* _What needs to be done_: Starting at the top of the listing and going through the line that contains "The image size is (628, 471). (x=84, y=59)", rewrite those lines with "title" changed to "heading" and nothing else altered.
──────── Given records ────────
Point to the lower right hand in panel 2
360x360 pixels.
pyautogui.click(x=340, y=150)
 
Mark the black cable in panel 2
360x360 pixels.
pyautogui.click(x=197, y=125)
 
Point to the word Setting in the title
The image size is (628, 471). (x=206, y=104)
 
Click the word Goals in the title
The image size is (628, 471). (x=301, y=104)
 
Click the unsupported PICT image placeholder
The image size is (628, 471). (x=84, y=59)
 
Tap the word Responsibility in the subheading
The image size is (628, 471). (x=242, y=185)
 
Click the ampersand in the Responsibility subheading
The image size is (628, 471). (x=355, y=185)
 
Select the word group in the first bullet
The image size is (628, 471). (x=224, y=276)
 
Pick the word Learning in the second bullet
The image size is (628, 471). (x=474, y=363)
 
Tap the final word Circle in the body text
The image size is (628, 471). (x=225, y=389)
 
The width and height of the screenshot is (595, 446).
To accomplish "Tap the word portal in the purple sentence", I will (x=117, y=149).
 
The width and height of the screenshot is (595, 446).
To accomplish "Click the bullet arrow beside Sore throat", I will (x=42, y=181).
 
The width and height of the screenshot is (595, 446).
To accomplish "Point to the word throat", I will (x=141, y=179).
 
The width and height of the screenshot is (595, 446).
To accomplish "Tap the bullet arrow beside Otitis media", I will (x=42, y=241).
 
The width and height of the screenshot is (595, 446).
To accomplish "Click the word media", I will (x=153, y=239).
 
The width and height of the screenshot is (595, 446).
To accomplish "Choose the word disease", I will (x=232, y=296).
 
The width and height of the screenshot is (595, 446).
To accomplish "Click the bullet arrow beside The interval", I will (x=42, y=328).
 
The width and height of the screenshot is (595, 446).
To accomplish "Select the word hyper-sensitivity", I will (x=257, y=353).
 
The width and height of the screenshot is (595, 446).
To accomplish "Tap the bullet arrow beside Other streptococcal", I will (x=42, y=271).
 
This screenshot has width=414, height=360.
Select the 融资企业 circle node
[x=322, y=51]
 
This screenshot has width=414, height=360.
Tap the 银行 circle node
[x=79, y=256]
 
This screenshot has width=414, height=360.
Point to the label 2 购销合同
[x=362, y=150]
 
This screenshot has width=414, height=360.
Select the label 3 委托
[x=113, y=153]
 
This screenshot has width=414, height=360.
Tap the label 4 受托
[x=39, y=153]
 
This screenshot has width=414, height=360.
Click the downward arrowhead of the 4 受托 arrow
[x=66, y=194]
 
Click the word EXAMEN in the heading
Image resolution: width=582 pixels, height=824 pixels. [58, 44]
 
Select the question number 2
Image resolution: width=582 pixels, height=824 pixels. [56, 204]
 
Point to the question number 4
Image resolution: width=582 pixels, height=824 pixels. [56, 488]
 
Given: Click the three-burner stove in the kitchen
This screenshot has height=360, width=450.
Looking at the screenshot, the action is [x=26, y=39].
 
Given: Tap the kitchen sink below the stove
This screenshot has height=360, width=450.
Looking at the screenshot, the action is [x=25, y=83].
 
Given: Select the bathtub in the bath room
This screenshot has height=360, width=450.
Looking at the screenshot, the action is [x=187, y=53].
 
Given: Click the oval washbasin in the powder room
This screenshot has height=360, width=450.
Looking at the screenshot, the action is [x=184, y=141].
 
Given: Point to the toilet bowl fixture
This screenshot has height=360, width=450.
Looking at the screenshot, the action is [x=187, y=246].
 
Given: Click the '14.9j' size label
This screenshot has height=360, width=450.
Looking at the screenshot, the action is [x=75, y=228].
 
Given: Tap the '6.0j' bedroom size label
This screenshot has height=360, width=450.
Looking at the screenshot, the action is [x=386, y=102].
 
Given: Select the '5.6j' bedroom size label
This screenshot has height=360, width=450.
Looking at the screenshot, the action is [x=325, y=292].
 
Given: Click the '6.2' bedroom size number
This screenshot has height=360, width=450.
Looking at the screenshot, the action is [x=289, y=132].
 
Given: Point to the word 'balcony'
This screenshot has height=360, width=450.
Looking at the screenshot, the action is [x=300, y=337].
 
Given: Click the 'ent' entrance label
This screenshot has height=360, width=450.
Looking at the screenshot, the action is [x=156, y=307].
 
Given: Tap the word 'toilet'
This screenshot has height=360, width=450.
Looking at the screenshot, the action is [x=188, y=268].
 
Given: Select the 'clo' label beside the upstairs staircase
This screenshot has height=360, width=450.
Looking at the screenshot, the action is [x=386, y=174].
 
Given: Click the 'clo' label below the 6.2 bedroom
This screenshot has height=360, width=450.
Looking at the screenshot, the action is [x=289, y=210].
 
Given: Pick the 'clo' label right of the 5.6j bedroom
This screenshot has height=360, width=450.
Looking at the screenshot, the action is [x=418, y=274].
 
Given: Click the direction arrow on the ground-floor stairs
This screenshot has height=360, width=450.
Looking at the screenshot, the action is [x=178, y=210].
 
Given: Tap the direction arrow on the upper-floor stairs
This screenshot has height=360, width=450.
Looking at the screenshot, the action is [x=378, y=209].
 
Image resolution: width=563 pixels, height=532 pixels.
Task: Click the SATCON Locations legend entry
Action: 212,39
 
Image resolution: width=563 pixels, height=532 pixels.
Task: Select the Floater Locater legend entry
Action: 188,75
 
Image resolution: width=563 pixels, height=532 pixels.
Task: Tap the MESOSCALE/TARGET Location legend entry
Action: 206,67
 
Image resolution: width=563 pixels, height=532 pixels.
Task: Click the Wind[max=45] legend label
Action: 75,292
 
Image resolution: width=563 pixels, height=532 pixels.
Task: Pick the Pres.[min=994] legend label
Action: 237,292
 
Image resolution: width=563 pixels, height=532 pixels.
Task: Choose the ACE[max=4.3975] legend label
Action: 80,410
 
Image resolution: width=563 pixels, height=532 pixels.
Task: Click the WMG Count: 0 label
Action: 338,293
────────
* _Exercise solution_:
Point to the lower right hand in panel 2
360x360 pixels.
pyautogui.click(x=340, y=150)
 
Mark the black cable in panel 2
360x360 pixels.
pyautogui.click(x=197, y=125)
 
Point to the word Setting in the heading
The image size is (628, 471). (x=206, y=104)
 
Click the word Goals in the heading
The image size is (628, 471). (x=301, y=104)
 
Click the unsupported PICT image placeholder
The image size is (628, 471). (x=84, y=59)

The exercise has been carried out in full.